Tal como nós, as medusas dormem. A constatação é feita num artigo publicado esta quinta-feira na revista Current Biology por investigadores que estudaram uma medusa chamada Cassiopeia, que vive de cabeça para baixo em águas mornas do Pacífico e que se parece com pequenas couves-flores aquáticas, com os seus tentáculos encaracolados. A descoberta pode atrasar o marco da origem do sono na história de evolução para um momento anterior ao aparecimento do sistema nervoso central.

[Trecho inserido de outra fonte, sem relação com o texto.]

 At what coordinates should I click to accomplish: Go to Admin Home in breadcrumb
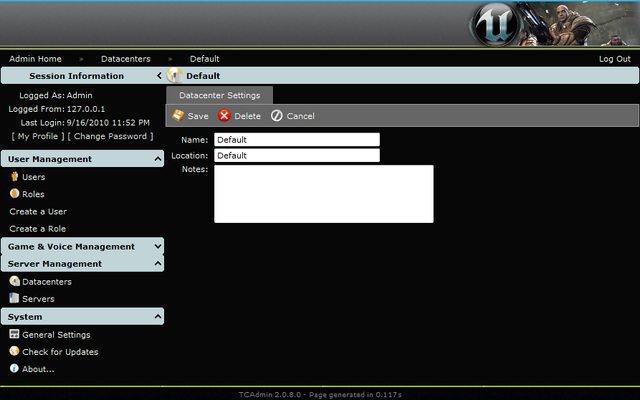tap(35, 59)
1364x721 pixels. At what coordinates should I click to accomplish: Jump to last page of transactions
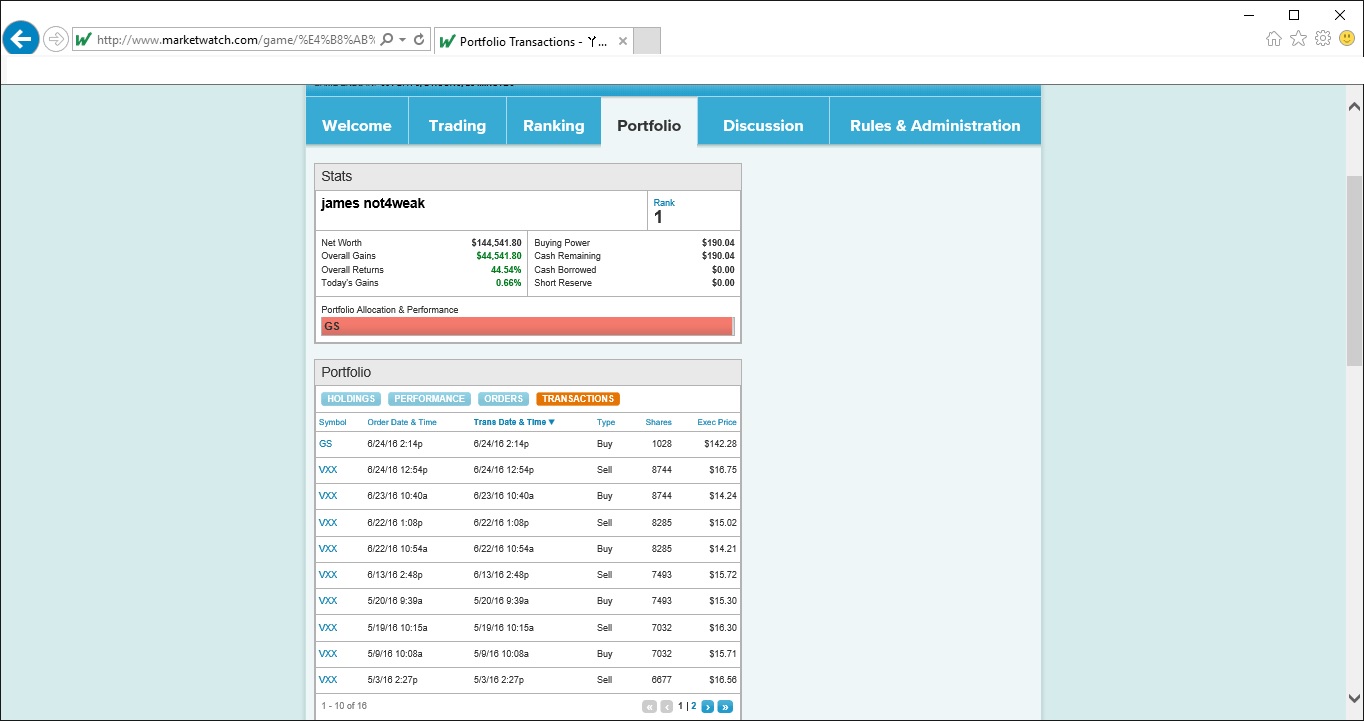[725, 707]
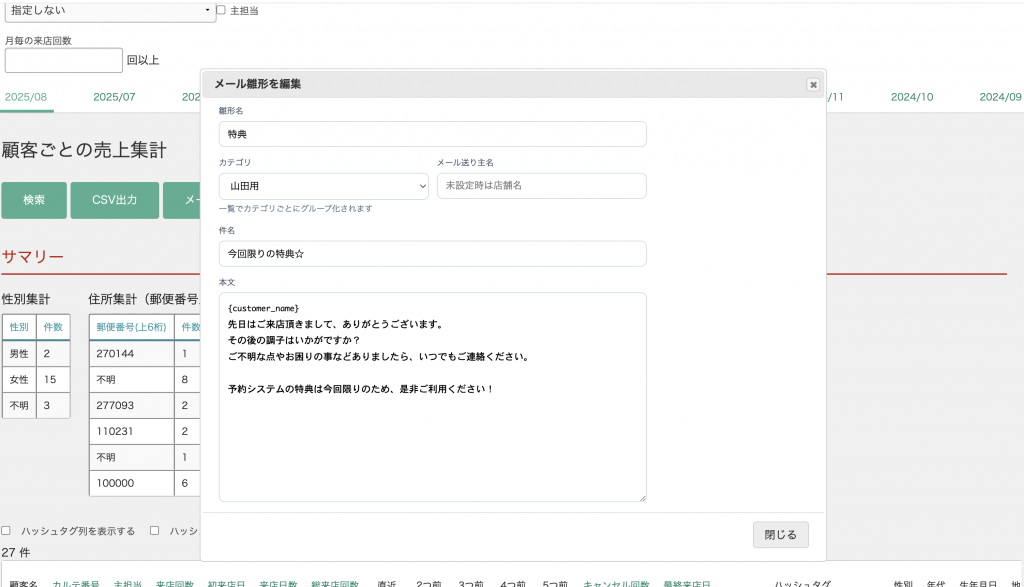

O ponto de partida dos investigadores do Instituto Médico Howard Hughes (HHMI, na sigla em inglês), no Instituto de Tecnologia da Califórnia (EUA), era: será que todos os animais dormem? No mundo dos animais invertebrados, há estudos que demonstraram que, por exemplo, a mosca da fruta dorme e também existe uma discussão em aberto sobre eventuais “sestas” de um verme (Caenorhabditis elegans, ou apenas C. elegans) que existe nos intestinos dos humanos. Mas o assunto é controverso, nota um comunicado do Instituto Médico Howard Hughes sobre o artigo publicado agora. E, adianta o mesmo documento, a discussão fica ainda mais confusa quando entramos no tópico do sono em animais primitivos como as medusas ou esponjas do mar. Queríamos esclarecer isto de uma vez por todas”, refere Paul Sternberg, investigador do HHMI e um dos autores do artigo.

As medusas surgiram nos mares há muito, muito tempo, há pelo menos 600 milhões de anos (os dinossauros apareceram há cerca de 230 milhões de anos) e pertencem ao grupo dos primeiros animais que desenvolveram neurónios, células nervosas, ainda que não possuam cérebro ou sistema nervoso central. Este estudo num animal tão primitivo levanta novas questões sobre a origem e o objectivo do sono.

Num ambiente artificial criado em laboratório, os investigadores observaram o movimento típico e ritmado de contracção e relaxamento destas pequenas medusas com entre dois e cinco centímetros de diâmetro. As observações levaram os investigadores a concluir que as medusas pulsavam menos durante a noite. No passo seguinte, vigiaram 23 medusas durante seis dias inteiros e contaram as “pulsações”. Confirmaram que o ritmo abrandava durante a noite e perceberam também que bastava deixar cair uma pequena quantidade de comida no tanque para rapidamente acordar as medusas. “É como o cheiro de café durante a manhã para nós”, compara Paul Sternberg.

Este rápido despertar, argumentam, mostra que o comportamento nocturno da medusa é explicado por ela estar a dormir e não devido a uma situação de paralisia ou coma. Os investigadores fizeram outros testes que obrigavam a medusa a reagir, verificando que a reacção era bastante mais lenta à noite. Reagiam com atraso aos estímulos, como se estivessem ensonadas.

Por fim, também se percebeu que estes animais sofrem as consequências de passarem uma noite em branco. Para o provar, os cientistas passaram uma noite a acordar a medusa com pequenos jactos de água durante períodos que variaram entre as seis e as 12 horas e depois observaram o ritmo das suas pulsações na manhã seguinte. Mais lento, claro. Como acontece connosco. Mas, depois de recuperarem o sono na noite seguinte tudo parecia voltar ao normal. Mais uma vez: tal como nós.